La abdicación en 2014 de Juan Carlos I (y el consiguiente relevo de la Jefatura del Estado en Felipe VI) fue una maniobra para salvar la monarquía, tras el revuelo producido por ser ‘cazado in fraganti en cacería’, y otras revelaciones que se venían acumulando desde 2012. 
Inmersos en el estado de alarma, Felipe VI lanzó un comunicado en el que anunció su renuncia a la herencia de Juan Carlos I y la retirada de la asignación económica que disfrutaba, en una clara estrategia de intentar desligarse públicamente del proceder de su progenitor.
A raíz de las investigaciones de Yves Bertossa, fiscal jefe del cantón de Ginebra (Suiza), por posibles delitos fiscal y de blanqueo de capitales (derivados del supuesto cobro de comisiones), se produjo un nuevo movimiento de la Casa Real, que el 3 de agosto publicó una nota del propio Juan Carlos, en la que este comunicó su salida de España. Desde esa fecha hasta el 17 de agosto, la citada institución y el Gobierno mantuvieron un secretismo absoluto sobre el destino del exmonarca, circulando numerosos rumores acerca de su paradero, que ha terminado siendo los Emiratos Árabes Unidos (ahí es nada…, un régimen modélico). Si con esta partida y tan desafortunado destino se pretendía aplacar a la opinión pública, el efecto ha sido justo el contrario: se ha reavivado el debate sobre la forma del Estado.
El férreo apoyo de la derecha española a la monarquía es un claro resultado de los vicios de la transición.

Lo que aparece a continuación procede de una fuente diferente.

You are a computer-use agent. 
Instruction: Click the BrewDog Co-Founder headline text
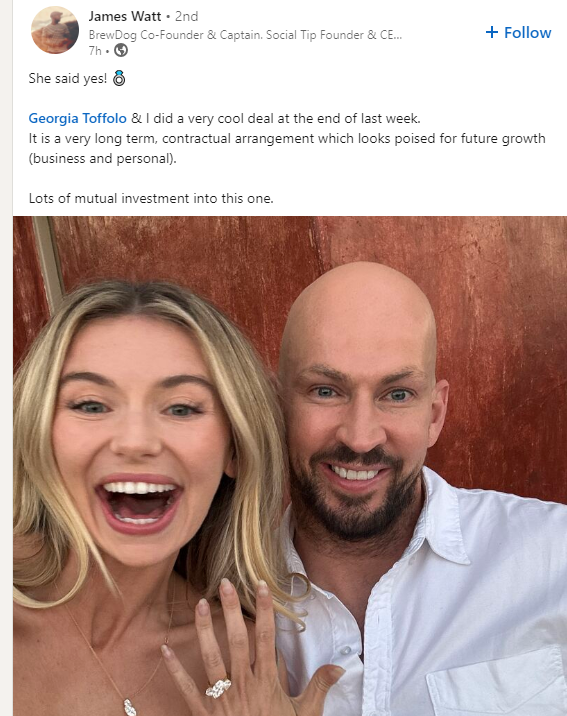click(245, 35)
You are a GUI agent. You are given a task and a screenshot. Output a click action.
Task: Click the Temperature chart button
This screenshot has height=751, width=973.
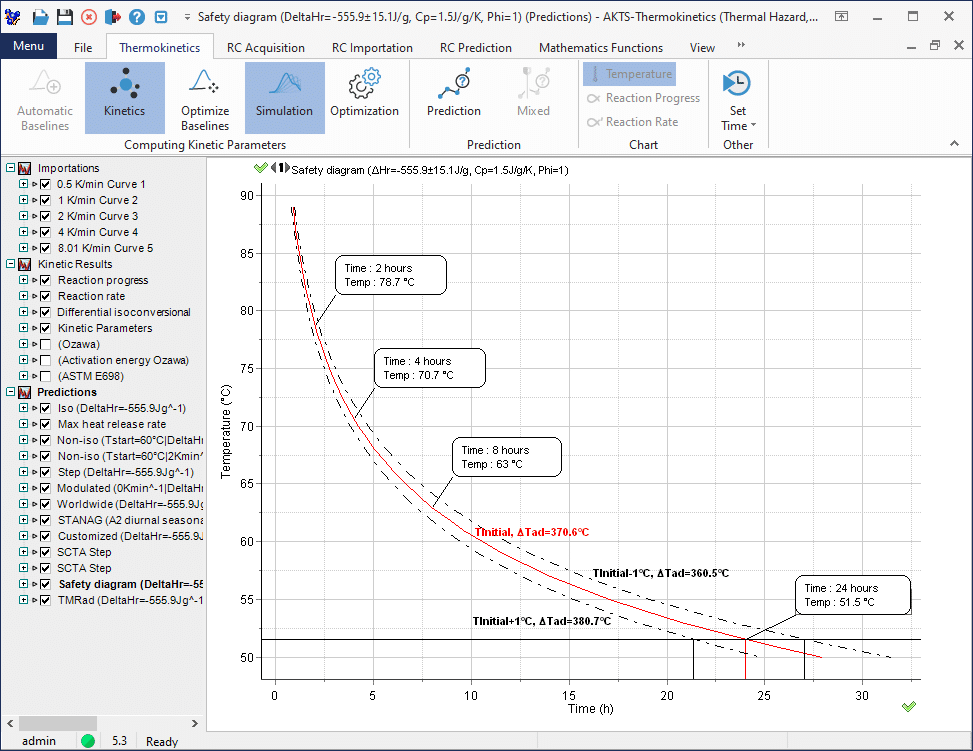point(629,74)

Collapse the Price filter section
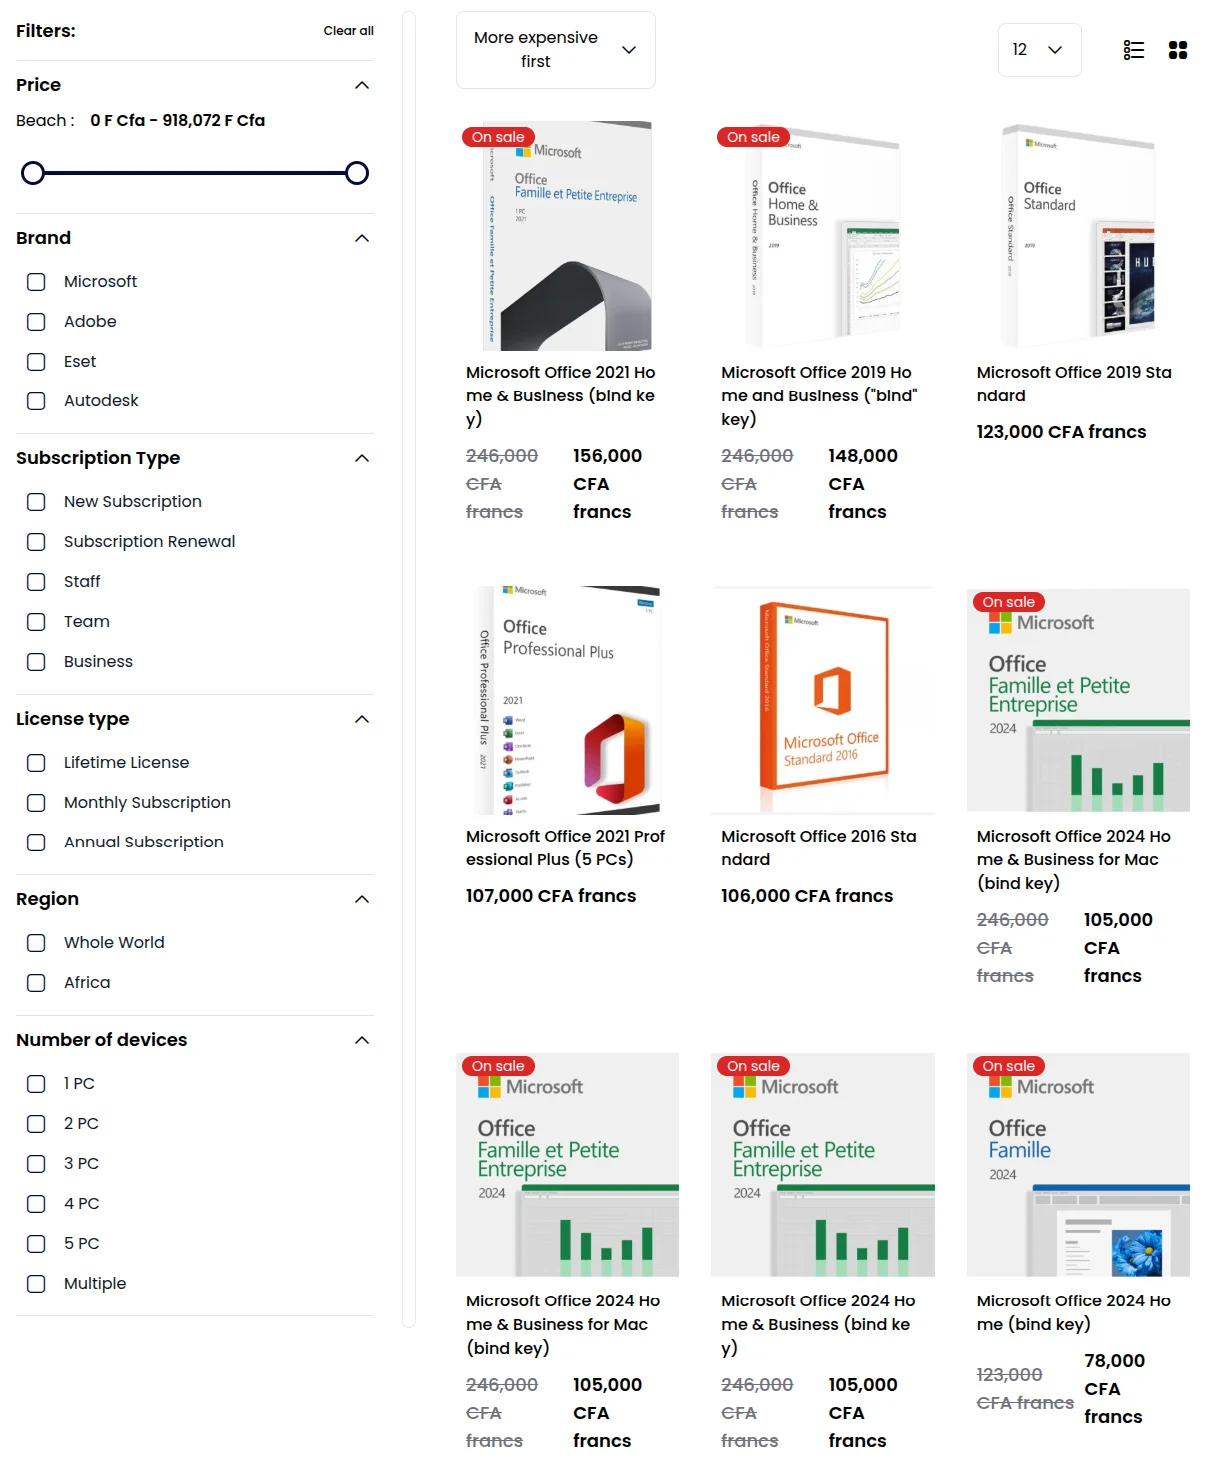point(362,85)
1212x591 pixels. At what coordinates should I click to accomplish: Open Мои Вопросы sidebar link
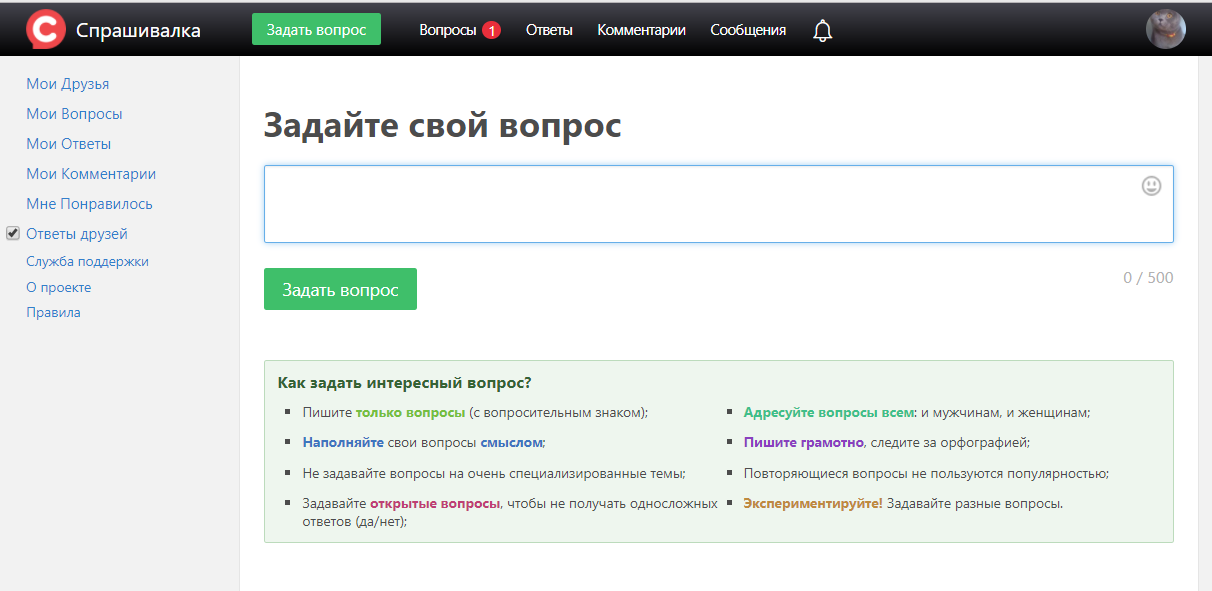tap(74, 114)
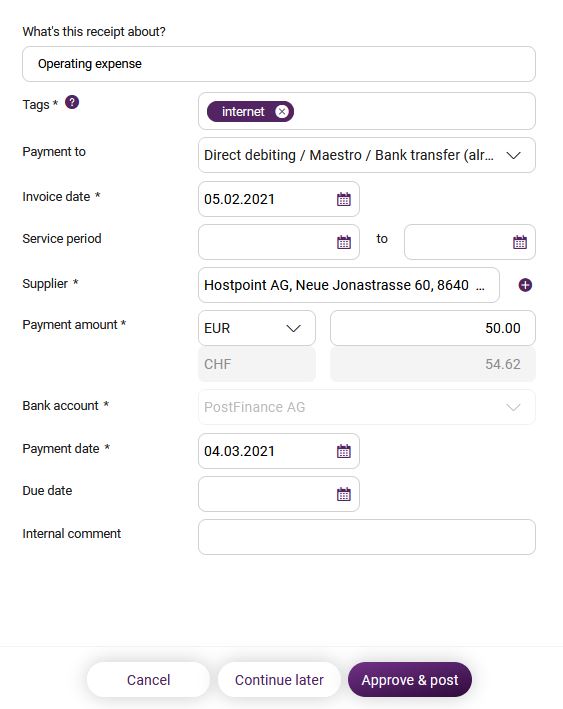Focus the Internal comment field
The image size is (563, 709).
pos(367,537)
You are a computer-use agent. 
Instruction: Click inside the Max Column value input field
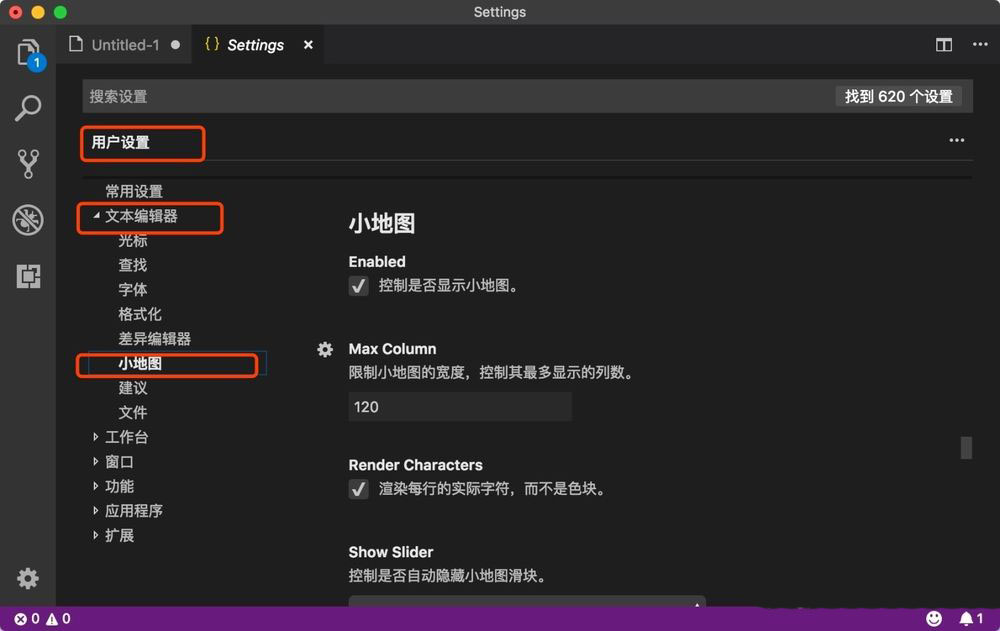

Se aceptó como mal menor una Constitución cerrada, con una Jefatura de Estado hereditaria, directamente implantada por la dictadura de Franco. Y digo cerrada citando al ex fiscal general del Estado, Eduardo Torres-Dulce: “Lo que está en la Constitución, está en la Constitución, y lo que no está, no existe en la vida política y social de España”. Esa es la misma derecha que se proclama constitucionalista a todas horas, pero sólo para las partes de la Carta Magna que les interesan (el título VIII en general les sobra). 
Entre las fuerzas políticas de izquierda no se da la unanimidad precisa para abordar un proceso de reforma del modelo de estado. En 1975 el líder del PCE, Santiago Carrillo, erró de pleno apodando a Juan Carlos como ‘Juanito el Breve’ y el peso político de su partido no hizo sino decaer en cada convocatoria electoral, tras haberse tragado el sapo monárquico en el proceso constituyente (el momento era distinto, no lo olvidemos), mientras que el principal partido de la izquierda (¿?) lleva décadas haciendo malabarismos en relación a esta cuestión, estando bastante dividido al respecto. Así pues, el actual presidente del Gobierno y vigente secretario general del PSOE, Pedro Sánchez, envió una carta a la militancia socialista en la que ligó la defensa de la monarquía con la supervivencia de la propia Constitución de 1978. “La monarquía parlamentaria es un elemento de ese pacto, no todo el pacto. Todo el pacto es la Constitución y no se puede trocear y seleccionar a capricho. Somos leales a la Constitución; a toda, de principio a fin. Y la defenderemos a las duras y a las maduras”, escribió. Como dije antes, más cerrada que un candado y la llave en el Mar Caspio.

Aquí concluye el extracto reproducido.